Beamte des Kriminaldienstes beim Bezirkspolizeikommandos Neusiedl am See konnten einem 27-jährigen ungarischen Staatsangehörigen zehn Straftaten im Bezirk Neusiedl am See nachweisen. Er wurde in eine Justizanstalt eingeliefert. Der Schaden liegt im unteren fünfstelligen Eurobereich.
Ende Mai, in den Mittagsstunden, reiste der 27-Jährige am Grenzübergang Klingenbach nach Österreich ein. Beamte der Polizeiinspektion Wulkaprodersdorf kontrollierten ihn und stellten fest, dass die Person zur Fahndung ausgeschrieben war.
Beamte des Kriminaldienstes beim Bezirkspolizeikommandos Neusiedl am See befragten den Mann, wobei er zugab, am 28. Februar 2017 mit zwei weiteren derzeit noch unbekannten Komplizen, welche ebenfalls in Ungarn wohnhaft sind, nach Neusiedl am See gefahren zu sein.

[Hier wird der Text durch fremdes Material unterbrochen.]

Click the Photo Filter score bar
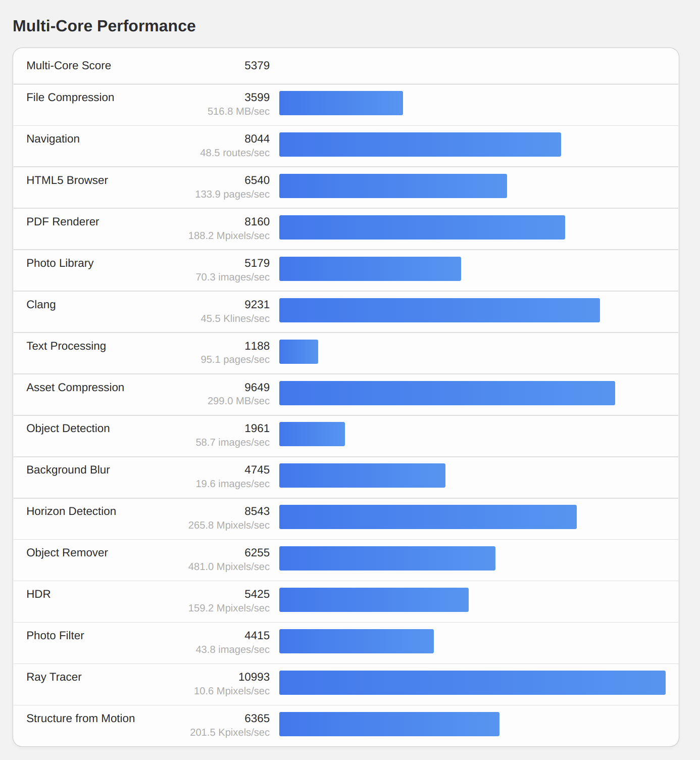The width and height of the screenshot is (700, 760). click(356, 641)
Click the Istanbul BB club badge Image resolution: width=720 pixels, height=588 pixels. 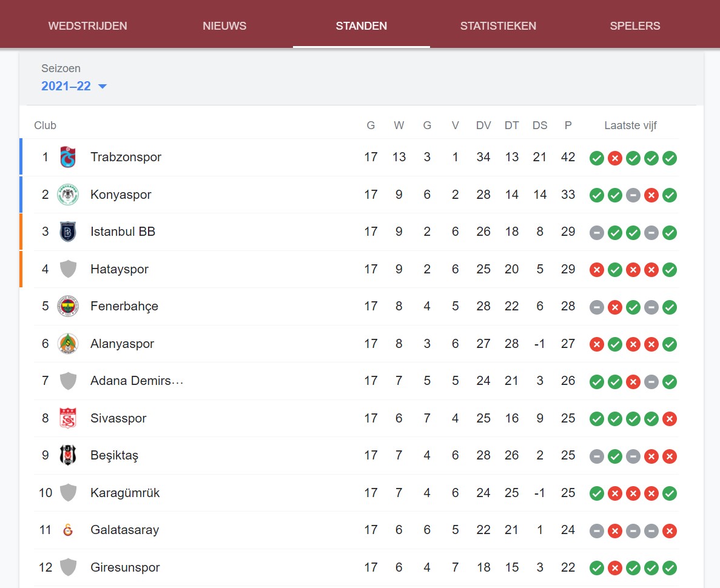pyautogui.click(x=68, y=232)
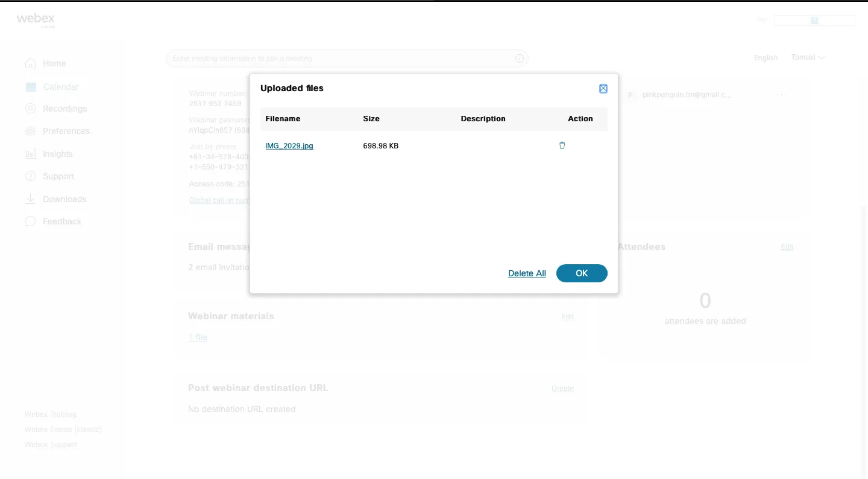Expand the Tomoki user menu

coord(808,57)
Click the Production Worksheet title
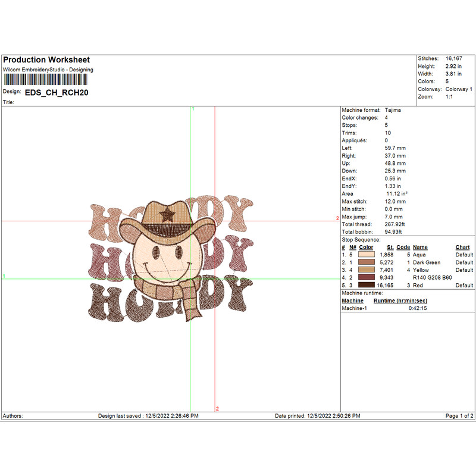The width and height of the screenshot is (476, 476). pyautogui.click(x=46, y=60)
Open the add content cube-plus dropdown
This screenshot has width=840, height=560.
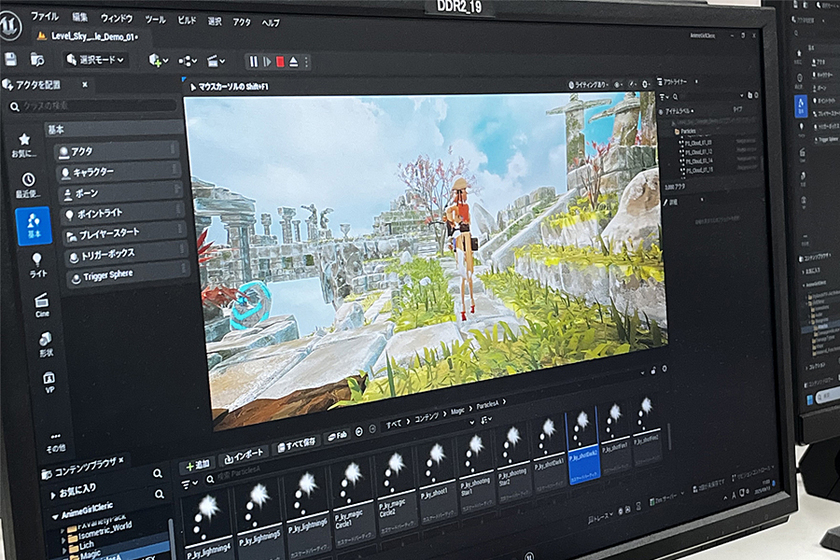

Mit einem Postschlüssel, den sie einem Postbeamten vom Moped gestohlen hatten, öffneten sie die Tür zu einer Wohnhausanlage in Neusiedl am See. Dort brachen sie in der Tiefgarage mit einem Bolzenschneider sämtliche Fahrradschlösser auf und richteten mehrere Fahrräder, Autoreifen sowie diverses Werkzeug zum Abtransport her.
Ein noch unbekannter Täter schob in die Tiefgarage wo sie sämtliche Gegenstände in den Kastenwagen verluden. Einen Anhänger, auf welchem ein Rasenmähtraktor geladen war, haben sie an das Täterfahrzeug gekuppelt und ebenfalls entwendet.
Ein ukrainischer Staatsangehöriger, dessen Identität derzeit noch nicht bekannt ist, befand sich mit seinem Fahrzeug, auf welchem ungarische Kennzeichen angebracht waren, in der Nähe des Tatortes und beobachtete das Umfeld. Nach der Tat fuhren die Männer über die A4 in Richtung Ungarn weiter.
Auf ungarischem Staatsgebiet verbrachten sie dann den Rasenmähtraktor in den Kastenwagen, der gestohlene Anhänger verblieb am Parkplatz. Der Anhänger konnte bereits sichergestellt und dem Besitzer ausgefolgt werden. Die Fahndung nach dem Arbeitsgerät ist weiterhin aufrecht.
Der Täter gab bei seiner Befragung an, dass der Rasenmähtraktor sowie die Fahrräder von dem Ukrainer zerlegt, und anschließend in die Ukraine verbracht wurden. Die Fahndung nach weiteren Komplizen läuft.